§ **Aim of the task**
Note each line in the data holding the string "will" and report it.

§ **The records**

━━━━━━━━━━━━━━━━━━━━

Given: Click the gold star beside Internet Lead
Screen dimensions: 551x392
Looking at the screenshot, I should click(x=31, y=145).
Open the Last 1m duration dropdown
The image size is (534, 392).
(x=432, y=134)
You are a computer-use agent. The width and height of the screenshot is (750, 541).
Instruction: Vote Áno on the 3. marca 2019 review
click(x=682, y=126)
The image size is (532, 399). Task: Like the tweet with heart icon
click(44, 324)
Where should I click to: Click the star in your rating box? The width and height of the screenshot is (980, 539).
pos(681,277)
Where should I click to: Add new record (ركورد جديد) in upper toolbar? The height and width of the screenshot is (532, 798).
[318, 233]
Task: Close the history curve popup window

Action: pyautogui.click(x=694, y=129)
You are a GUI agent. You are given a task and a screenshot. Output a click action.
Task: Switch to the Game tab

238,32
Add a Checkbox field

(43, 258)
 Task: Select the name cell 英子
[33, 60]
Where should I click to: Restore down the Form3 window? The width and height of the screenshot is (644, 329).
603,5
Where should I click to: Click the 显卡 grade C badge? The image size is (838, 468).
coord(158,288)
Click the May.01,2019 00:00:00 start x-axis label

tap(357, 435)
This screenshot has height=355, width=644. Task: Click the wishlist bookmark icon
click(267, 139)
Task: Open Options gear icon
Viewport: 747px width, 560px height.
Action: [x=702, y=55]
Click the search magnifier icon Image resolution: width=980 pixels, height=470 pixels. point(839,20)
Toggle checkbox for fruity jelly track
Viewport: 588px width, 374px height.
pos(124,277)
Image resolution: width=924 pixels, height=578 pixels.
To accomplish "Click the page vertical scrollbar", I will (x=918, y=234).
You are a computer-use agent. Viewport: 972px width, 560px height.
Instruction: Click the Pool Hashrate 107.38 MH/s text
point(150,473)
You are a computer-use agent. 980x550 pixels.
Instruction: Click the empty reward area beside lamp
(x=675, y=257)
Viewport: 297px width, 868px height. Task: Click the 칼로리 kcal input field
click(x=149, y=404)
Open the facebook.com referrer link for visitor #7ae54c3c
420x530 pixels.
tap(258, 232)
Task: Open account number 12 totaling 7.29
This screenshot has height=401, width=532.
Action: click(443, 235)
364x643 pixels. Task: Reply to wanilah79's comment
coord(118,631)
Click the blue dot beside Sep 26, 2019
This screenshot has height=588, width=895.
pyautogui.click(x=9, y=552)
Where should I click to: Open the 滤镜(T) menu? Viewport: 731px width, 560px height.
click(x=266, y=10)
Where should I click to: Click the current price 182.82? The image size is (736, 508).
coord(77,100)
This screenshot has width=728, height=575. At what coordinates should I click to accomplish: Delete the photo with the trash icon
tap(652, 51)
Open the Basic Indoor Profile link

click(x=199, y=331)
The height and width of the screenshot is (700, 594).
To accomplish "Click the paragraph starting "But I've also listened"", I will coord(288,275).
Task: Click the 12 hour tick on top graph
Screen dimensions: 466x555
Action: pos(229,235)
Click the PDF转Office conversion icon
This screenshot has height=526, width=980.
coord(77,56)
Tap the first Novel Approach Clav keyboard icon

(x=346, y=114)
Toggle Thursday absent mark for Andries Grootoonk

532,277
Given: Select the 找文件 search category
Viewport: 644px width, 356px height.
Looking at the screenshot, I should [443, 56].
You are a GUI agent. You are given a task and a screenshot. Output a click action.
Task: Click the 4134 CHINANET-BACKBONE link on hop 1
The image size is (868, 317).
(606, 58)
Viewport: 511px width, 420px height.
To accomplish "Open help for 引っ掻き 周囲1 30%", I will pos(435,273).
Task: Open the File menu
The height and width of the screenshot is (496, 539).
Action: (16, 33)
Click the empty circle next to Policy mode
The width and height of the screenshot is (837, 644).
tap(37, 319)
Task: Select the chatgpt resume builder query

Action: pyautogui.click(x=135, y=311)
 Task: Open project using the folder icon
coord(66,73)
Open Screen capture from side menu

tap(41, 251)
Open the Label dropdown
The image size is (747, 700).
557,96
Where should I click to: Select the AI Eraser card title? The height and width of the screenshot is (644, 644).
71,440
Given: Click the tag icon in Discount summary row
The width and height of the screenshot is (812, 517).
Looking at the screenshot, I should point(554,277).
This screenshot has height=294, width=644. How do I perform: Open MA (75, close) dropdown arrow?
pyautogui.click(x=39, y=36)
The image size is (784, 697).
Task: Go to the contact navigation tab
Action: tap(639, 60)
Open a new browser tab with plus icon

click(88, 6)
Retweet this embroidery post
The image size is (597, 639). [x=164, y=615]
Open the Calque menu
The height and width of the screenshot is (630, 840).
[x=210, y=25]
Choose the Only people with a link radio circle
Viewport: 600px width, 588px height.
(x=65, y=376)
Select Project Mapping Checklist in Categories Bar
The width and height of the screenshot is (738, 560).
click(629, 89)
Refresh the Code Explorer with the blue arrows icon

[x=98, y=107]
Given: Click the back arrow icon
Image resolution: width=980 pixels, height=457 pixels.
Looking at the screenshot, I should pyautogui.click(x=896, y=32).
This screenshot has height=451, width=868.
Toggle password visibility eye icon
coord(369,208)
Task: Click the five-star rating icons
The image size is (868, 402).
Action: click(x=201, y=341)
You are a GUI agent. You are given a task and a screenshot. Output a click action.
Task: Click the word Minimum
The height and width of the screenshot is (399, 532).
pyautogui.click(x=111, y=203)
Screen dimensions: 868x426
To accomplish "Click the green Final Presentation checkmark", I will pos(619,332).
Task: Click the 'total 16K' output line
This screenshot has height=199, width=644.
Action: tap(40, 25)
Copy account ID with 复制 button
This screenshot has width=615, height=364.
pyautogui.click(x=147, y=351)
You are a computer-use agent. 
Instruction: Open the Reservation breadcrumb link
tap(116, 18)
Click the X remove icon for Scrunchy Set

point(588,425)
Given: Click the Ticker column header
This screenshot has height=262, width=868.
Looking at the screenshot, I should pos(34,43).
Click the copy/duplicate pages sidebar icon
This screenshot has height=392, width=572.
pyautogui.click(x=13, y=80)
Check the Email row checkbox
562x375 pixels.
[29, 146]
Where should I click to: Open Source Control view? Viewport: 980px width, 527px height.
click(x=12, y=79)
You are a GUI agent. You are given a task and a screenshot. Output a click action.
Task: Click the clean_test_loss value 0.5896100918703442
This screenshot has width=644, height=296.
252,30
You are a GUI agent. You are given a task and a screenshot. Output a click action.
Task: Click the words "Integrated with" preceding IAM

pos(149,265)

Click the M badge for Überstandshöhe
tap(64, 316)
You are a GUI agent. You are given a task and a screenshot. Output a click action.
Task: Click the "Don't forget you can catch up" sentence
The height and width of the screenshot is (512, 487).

━━━━━━━━━━━━━━━━━━━━

§ **Result of the exercise**
To accomplish "Click the page vertical scrollbar", I will (x=918, y=234).
To accomplish "Click the paragraph starting "But I've also listened"", I will coord(288,275).
To accomplish "Open help for 引っ掻き 周囲1 30%", I will pos(435,273).
To accomplish "Click the green Final Presentation checkmark", I will pos(619,332).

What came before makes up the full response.